Do not confuse your eyes with viruses

With the continuous improvement of anti-virus technology, virus technology is also enriching its own methods. How can we find these culprit? I hope that the author's introduction will help you ......
Speaking of viruses, we believe that users suffering from viruses will feel helpless. Nowadays, with the continuous improvement of anti-virus technology, virus technology is also enriching its own methods. I believe that the user must have encountered such a situation. When the machine is restarted, it will find that all anti-virus software is invalid. If any unfamiliar process is found, it will not be able to be shut down; some users even think they are virus tricks when they have an exception, but they cannot find the culprit ". What the hell is going on? Let's get to know today's computer viruses.
Spoof your eyes
Speaking of viruses, we need to talk about how viruses hide themselves. No virus or Trojan exists in the system and cannot be completely isolated from the process (a process can be generally considered as a program being executed). Even if the hidden technology is used, you can still find the trace from the process. Therefore, viewing the active process in the system becomes the most direct method for detecting viruses and Trojans. Recognizing and distinguishing processes has become something we have to take seriously.
When the user realizes that the machine is infected with a virus, no abnormal process is found when we view the processes in the system through the "Task Manager". This indicates that the virus uses a hidden measure. How does a virus trick your eyes?
People who have experience using computers should know that there are several processes in the system that are often used by viruses to disguise themselves: svchost.exe?javaser.exe= I #e.exe. The disguised malicious processes are shown as follows: svch0st.exe%e.exe% I %er.exe and so on. Careless users may be confused by seemingly identical names, but by careful comparison, we can find the seven tricks. Generally, this type of virus changes the o of the process name to 0, l to I, and I to j to confuse users.

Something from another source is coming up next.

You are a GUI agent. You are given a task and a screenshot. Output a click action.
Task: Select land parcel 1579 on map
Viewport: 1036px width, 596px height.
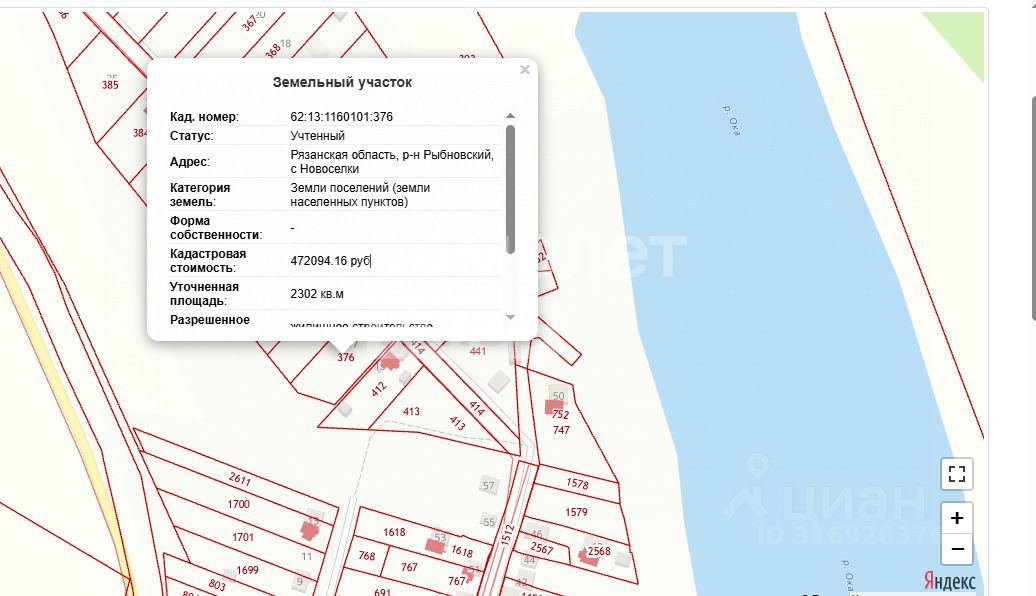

In addition, svchost.exe is a commonly used program used to execute DLL files. It is a system program of the Microsoft Windows operating system. In the nt kernel-based windows operating system family, different versions of windows systems have different numbers of "svchost" processes, which are exactly used by viruses. The normal svchost file exists in the "c: windowssystem32" directory. Be careful if the file appears in other directories.
There are many kinds of viruses and many technologies available. Here, I suggest you use a third-party process viewing tool to check which programs are running in your system. Svchost.exe is also used as an example. In XP, click "start"/"run" and enter "services. msc command, pop up the service dialog box, and then open the remoteprocedurecall Properties dialog box, you can see the rpcss executable file path is c: windowssystem32svchost-krpcss ", this indicates that the rpcss Service relies on svchost to call the "rpcss" parameter, and the parameter content is stored in the system registry.
Enter regedit.exe in the running dialog box and press Enter. Open the Registry Editor, find the [hkey_local_machinesystemcurrentcontrolsetservicespcss] item, and find the key "magepath" of the type "reg_expand_sz ", its key value is "% systemroot % system32svchost-krpcss" (this is the Service Startup command that is seen in the service window), and there is a key named "servicedll" in the parameters subitem, the value is "% systemroot % system32rpcss. dll, where "rpcss. dll is the dynamic link library file to be used by the rpcss. In this way, the svchost process can start the service by reading the registry information of the "rpcss" service.
In fact, as long as the user pays a little attention, the user can discover most of the malicious programs in the system. The following describes several common anti-virus methods:
Clear viruses in safe or DOS mode
When a computer is infected with a virus, most viruses can be completely cleared in normal mode. However, computer viruses are not easy to detect by antivirus software. Therefore, the virus needs to be cleared in computer security mode. In security mode, most popular viruses can be completely cleared. However, for some boot zone viruses and Viruses Infected with executable files, they need to be virus-free in pure DOS. Today, most anti-virus software has provided anti-virus guidance. you can install a disk to prevent viruses in the boot zone.
Clear Outlook mail Virus
Basically, mainstream anti-virus software can check whether emails are infected with viruses and handle them according to user settings. However, in Outlook, virus can still be detected in emails that are prone to virus infection. This is mainly due to the absence of Space release. You can perform the following operations:
Select "Tools"-"options"-"maintenance"-"clear now"-"compress"-"delete"
Share directory Anti-Virus
If the files with viruses in the local shared directory cannot be cleared, we recommend that you cancel sharing and thoroughly scan and kill the shared directory. When virus removal is performed on a remote shared directory (including a ing disk), ensure that the operating system of the Local Computer is clean and that the shared directory has the highest read and write permissions.
Of course, this is just not all ways to clear viruses. We have to admit that with the development of the virus, today's viruses, like the popular "Kill soft Stars" in the past few days, will be modified through the registry, prevents users from entering safe mode. Generally, this type of virus is relatively difficult to handle. We recommend that you pay attention to the latest virus broadcast, even if you prevent or use virus killing. In addition, it is also essential to promptly update the user's system vulnerabilities. The author is still saying that the occurrence of viruses or attacks still exploits system vulnerabilities.